Abstract Body: Introduction: Gut microbiome (GMB) has been implicated in the cholesterol-lowering effects of statins. Observational studies and animal models suggest statins increase GMB diversity and alter GMB composition. However, secondary analyses of a rosuvastatin trial (N=20/arm) did not support these findings. This trial was limited in demographics (Norwegian women) and GMB measurement (16s rRNA sequencing, which lacks data on species and function). We sought to emulate a randomized trial of statins on GMB in a longitudinal cohort with greater demographic inclusion and higher-resolution GMB sequencing.
Hypothesis: Statins increase GMB diversity and alter GMB composition and function.

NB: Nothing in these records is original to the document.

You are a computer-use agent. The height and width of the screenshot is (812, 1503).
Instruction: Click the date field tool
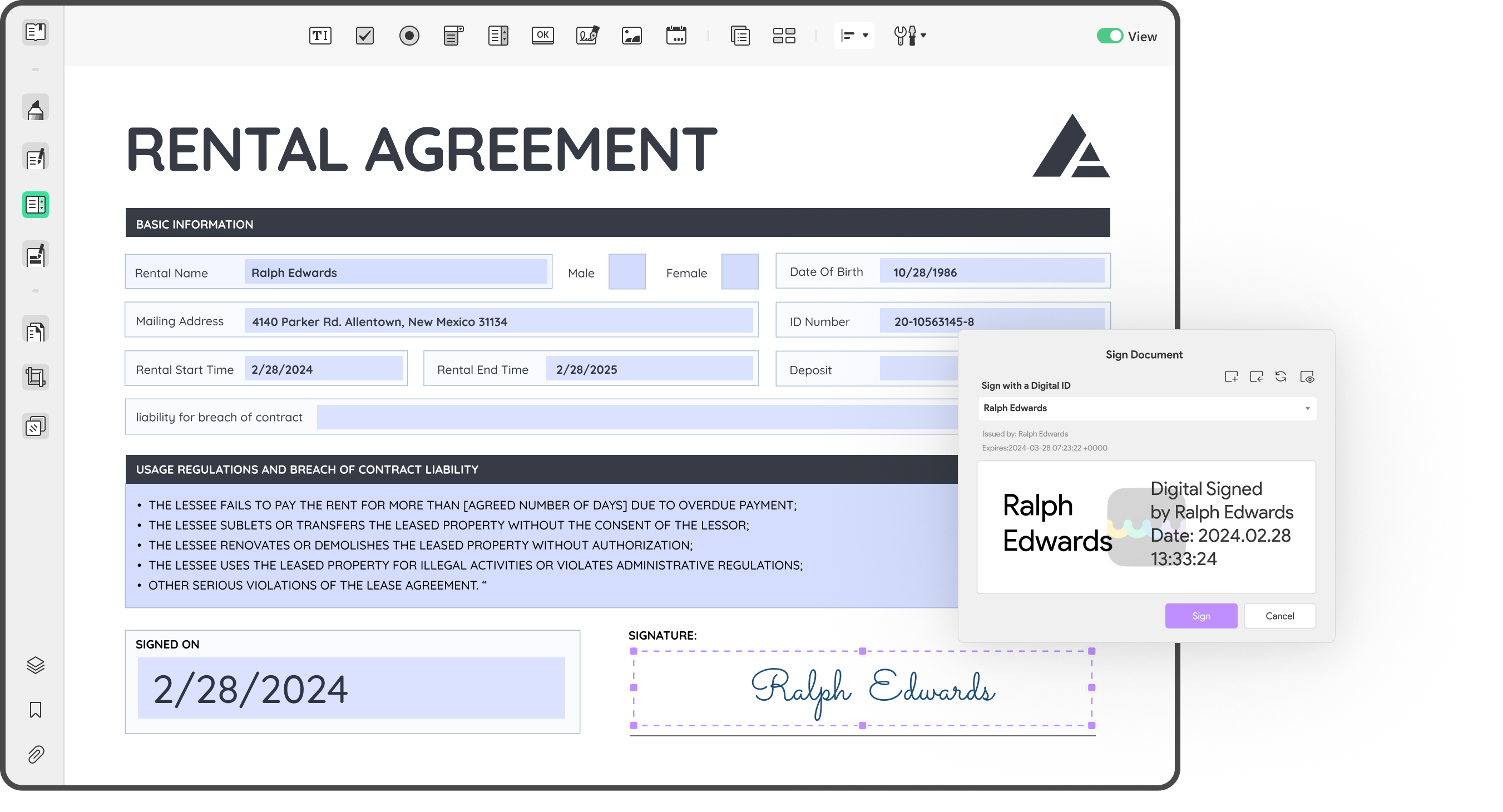[x=677, y=35]
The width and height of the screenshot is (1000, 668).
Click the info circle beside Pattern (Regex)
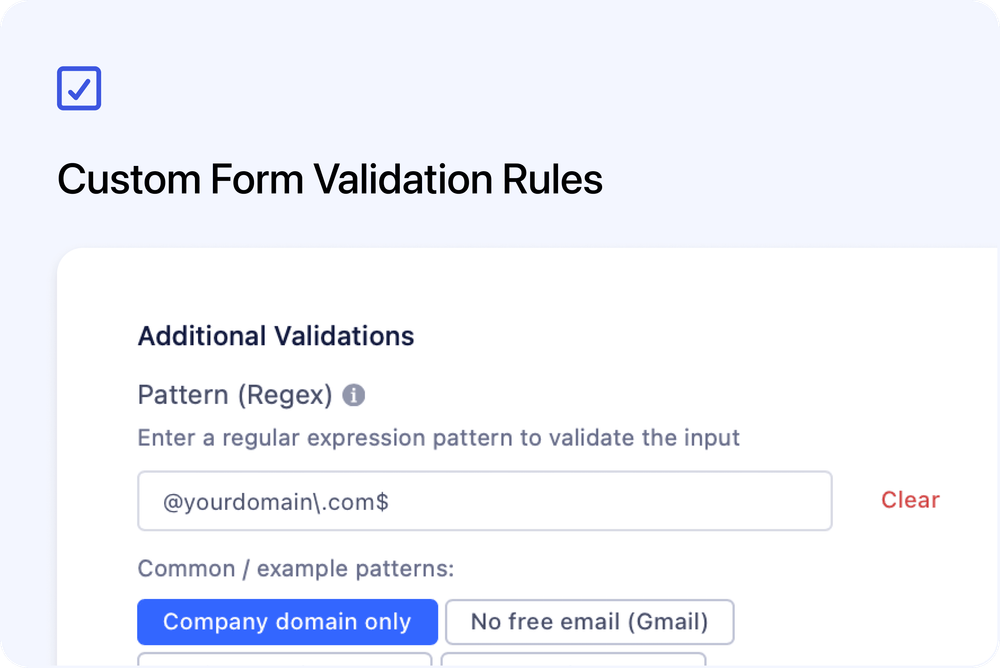(x=356, y=395)
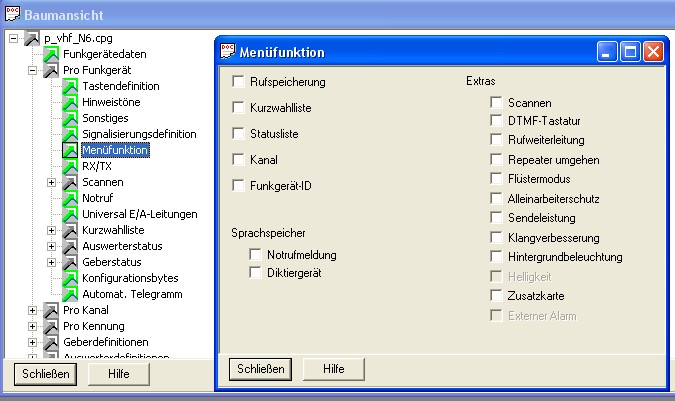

Methods: We selected statin initiator and non-initiator-matched participants from the Baltimore Longitudinal Study of Aging. Eligible participants had to have 2+ GMB samples (collected between 2013 and 2019), be statin naïve at start of collection, have non-missing matching covariate data, and be statin eligible at their baseline visit (using 2013 ACC/AHA Guidelines). We used a 1:1 matching algorithm on the baseline propensity score, with nearest-neighbor matching on age, BMI, education, LDL-c, and ASCVD lifetime risk category (Yes/No/Prior ASCVD event); and exact matching on sex, diabetes status, smoking, and race. We measured GMB features (diversity, composition, and functional genes) using shotgun sequencing. We tested associations of statin initiation with post-treatment GMB alpha diversity and with changes in GMB beta diversity using ANCOVA g-computation, and with differential abundance of microbial species and functional genes using ANCOM-BC2. We adjusted models for the baseline matching covariates; alpha diversity models were further adjusted for baseline alpha diversity.
Results: We identified N=30 matched pairs (N=60 total; 40% female, 30% Black). Matching covariates were well-balanced (all absolute standardized mean differences <0.1). Samples were also balanced on baseline GMB features. Among treated participants, statins lowered LDL-c (B: -40.7, 95%CI: -53.8 to -27.6), but did not affect other lipids. Statins were not associated with GMB diversity. Statins decreased Bifidobacterium pseudocatenulatum and altered 10 functional genes (mostly increased fatty acid biosynthesis) (all p <0.05); however, these associations were not significant at FDR <0.20.
Conclusions: Using an emulated randomized trial, statins did not alter GMB diversity, but may induce changes in GMB function.